My picture's now on display in the National Trust for Scotland shop at Pitmedden Gardens where I volunteer, hopefully inspiring others to try their hand at the relaxing art of colouring in.
Have you had a go at this absorbing, relaxing and creative hobby?


Sunday, 11 September 2016

Little Creatures

I do like a bit of Talking Heads but I'm not sure that my little creatures are quite what David Byrne was singing about in 1985.  Recently I've knitted, crocheted and felted a variety of small 'critters' for a variety of reasons.  I'm happy to be able to include some of these in the personal  Kindness Project I've embarked upon this year in which I use my making to help others.

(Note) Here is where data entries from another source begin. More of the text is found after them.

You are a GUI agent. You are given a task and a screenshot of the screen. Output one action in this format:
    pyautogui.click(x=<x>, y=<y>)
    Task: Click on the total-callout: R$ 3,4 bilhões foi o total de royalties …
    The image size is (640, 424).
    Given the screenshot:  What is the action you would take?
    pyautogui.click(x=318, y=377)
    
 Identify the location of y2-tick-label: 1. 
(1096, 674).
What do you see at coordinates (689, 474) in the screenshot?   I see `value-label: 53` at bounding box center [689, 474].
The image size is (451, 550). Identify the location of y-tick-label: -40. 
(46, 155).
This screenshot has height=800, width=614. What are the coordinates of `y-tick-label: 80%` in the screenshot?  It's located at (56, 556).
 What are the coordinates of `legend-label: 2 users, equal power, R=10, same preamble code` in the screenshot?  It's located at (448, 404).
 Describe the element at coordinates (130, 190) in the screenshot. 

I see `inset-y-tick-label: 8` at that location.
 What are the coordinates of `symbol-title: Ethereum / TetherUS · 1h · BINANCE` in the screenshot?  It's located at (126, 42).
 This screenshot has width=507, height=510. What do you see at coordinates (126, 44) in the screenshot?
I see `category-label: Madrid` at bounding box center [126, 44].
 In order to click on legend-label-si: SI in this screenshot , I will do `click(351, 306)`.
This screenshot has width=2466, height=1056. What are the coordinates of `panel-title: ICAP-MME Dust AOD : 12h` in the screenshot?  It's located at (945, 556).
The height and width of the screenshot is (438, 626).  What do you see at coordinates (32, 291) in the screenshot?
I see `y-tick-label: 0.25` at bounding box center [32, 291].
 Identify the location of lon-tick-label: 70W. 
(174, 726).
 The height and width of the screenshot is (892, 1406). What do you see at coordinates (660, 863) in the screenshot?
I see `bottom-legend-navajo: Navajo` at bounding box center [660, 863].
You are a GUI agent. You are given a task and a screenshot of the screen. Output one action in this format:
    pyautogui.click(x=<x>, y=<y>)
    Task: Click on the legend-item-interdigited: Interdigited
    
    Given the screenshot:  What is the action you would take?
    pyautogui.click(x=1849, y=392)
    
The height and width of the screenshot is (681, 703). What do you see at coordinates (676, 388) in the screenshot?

Meet Bo - the little sheep I've made for Yarndale, an annual wool festival in Skipton to be held this year on 24th and 25th September.  The 2016 festival's community project involves the creation of lots of crocheted and knitted sheep which are going be sold in aid of Martin House Children's Hospice. This pattern was created by inspirational crochet blogger Lucy at Attic24 and I found her pictorial step by step Wooly Sheep tutorial quite easy to follow.
I'd a major concern that my sheep looked more like Dobby, the house elf from the Harry Potter films, but my finished item looked just fine so I posted her off to join the Yarndale flock.
Each maker has to include her (or his) name and where the sheep was sent from so a list of 'shepherdesses' can be compiled.  I'm sure together they'll be a colourful spectacle, as at previous Yarndales, and I hope they raise lots of money for the hospice.
I'd made myself an owl keyring in February as a prototype for a possible crochet class project using this pattern  by Rachel who creates under the name Yarnartists.  She's generously shared her pattern and it's free.  Thanks Rachel!  Sadly my owl 'flew away' (ie got lost somehow) so I recently made another.
Such a quick and easy project which uses tiny amounts of leftover wool and the pretty heart buttons which come attached to the labels on my favourite White Stuff knitwear.
These knitted mice are off to London! I found this pattern for Mischievous Mice on the website for Battersea Dogs and Cats Home and decided to make some for the Battersea cats to play with while they wait for their new owners to come and take them home.
Here's my own cat, Marble, carrying out essential quality control checks.
It's a few years since my husband gave me this book and I'd never tackled a three dimensional needle felted project until my friend, Noelle, said she'd like to give it a try.  She really wanted to make a dog and I had the necessary equipment and materials so we spent a happy morning together chatting and making doggies!
Noelle was following a pictorial guide from her Woman's Weekly magazine and she made a super job of the brown and white dog on the left.  My 'Westie' was pretty sheep-like until I gave him a nose!

So with elf-like sheep and sheep-like dogs I may give little creatures a rest for a while and, same as Talking Heads, I think that's OK.